Please work out the number of lines in the following material that include "will", and reply with only that number.

MATERIAL TO PROCESS:
-*-*-

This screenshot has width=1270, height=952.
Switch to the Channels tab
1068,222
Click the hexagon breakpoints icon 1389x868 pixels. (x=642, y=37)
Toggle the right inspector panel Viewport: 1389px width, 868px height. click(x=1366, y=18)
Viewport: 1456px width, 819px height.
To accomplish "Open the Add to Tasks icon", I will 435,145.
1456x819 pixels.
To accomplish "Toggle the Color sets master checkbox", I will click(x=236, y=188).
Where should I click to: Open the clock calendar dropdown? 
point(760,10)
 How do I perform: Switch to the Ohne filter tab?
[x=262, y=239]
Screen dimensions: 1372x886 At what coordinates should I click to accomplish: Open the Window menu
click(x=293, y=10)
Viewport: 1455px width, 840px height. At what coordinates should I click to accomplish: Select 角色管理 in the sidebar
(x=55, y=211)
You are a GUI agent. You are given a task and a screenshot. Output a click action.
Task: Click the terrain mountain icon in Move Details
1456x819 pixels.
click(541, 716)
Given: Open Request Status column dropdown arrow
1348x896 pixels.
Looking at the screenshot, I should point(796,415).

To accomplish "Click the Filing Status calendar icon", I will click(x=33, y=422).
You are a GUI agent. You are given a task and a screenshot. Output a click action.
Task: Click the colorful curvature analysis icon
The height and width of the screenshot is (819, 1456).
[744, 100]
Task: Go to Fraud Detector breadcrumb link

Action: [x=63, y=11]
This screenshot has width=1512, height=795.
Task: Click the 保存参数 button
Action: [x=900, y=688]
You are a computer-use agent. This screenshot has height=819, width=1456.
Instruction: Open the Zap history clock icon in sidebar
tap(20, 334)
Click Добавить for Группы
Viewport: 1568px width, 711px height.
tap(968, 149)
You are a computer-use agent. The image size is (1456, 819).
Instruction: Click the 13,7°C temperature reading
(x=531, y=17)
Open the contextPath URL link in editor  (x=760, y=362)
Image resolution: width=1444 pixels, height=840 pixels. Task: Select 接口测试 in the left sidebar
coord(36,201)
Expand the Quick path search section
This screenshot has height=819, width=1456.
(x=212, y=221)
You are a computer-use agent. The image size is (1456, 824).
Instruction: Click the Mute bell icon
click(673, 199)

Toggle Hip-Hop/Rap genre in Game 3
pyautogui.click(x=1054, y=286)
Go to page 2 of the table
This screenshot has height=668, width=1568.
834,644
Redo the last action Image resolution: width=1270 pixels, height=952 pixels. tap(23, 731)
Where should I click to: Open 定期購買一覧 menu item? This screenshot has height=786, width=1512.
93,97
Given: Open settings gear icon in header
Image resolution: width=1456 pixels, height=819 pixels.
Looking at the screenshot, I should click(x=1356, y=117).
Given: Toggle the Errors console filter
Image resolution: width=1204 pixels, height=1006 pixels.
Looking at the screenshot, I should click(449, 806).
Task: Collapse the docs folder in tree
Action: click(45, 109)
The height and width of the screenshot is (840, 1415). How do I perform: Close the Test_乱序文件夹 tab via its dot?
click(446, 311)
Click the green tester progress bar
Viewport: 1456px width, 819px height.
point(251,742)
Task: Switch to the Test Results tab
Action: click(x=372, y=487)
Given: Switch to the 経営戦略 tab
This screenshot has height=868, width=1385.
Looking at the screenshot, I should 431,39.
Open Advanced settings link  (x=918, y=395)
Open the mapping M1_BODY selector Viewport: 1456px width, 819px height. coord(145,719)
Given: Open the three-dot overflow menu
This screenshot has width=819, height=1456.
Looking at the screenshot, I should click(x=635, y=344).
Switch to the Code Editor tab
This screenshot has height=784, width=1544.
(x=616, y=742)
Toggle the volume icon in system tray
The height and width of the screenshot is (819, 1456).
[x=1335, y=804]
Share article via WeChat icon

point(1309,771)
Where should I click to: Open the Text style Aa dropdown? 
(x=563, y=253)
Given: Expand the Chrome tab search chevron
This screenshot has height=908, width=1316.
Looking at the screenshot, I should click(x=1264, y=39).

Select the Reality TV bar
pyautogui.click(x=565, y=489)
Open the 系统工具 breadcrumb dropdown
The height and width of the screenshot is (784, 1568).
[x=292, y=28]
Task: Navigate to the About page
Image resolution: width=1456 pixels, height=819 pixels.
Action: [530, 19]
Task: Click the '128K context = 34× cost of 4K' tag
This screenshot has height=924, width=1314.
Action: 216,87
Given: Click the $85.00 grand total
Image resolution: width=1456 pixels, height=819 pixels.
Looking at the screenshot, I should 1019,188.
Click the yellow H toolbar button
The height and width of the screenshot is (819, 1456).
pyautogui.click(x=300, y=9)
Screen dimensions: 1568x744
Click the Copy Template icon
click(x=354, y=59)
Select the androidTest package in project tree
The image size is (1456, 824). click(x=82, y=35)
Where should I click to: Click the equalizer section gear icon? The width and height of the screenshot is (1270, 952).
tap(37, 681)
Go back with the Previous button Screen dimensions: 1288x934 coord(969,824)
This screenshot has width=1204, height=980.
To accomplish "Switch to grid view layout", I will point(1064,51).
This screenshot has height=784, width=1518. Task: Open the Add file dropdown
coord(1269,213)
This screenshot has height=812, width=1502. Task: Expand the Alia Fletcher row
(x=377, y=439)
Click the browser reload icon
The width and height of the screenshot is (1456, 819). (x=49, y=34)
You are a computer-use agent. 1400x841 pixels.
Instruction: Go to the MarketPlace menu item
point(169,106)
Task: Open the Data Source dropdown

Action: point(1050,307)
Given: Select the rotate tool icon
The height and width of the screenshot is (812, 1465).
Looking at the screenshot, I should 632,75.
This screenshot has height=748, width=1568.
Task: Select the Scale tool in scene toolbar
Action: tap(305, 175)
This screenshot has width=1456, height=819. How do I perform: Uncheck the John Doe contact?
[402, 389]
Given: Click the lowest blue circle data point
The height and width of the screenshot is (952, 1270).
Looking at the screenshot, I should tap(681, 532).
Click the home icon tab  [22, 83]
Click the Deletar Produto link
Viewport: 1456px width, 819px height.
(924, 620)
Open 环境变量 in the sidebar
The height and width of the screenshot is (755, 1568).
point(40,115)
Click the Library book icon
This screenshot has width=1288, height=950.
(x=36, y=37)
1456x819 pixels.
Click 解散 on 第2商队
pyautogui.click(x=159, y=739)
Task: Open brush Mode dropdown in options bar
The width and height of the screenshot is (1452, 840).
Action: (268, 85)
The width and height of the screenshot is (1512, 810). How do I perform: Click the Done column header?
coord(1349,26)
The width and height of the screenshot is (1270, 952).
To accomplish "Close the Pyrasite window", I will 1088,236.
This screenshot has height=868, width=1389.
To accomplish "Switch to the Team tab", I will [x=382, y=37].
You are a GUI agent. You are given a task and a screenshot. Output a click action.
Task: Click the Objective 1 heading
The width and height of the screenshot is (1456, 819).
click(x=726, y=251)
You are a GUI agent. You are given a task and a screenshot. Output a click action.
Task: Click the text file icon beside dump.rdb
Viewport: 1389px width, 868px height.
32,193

-*-*-

EXERCISE RESULT: 6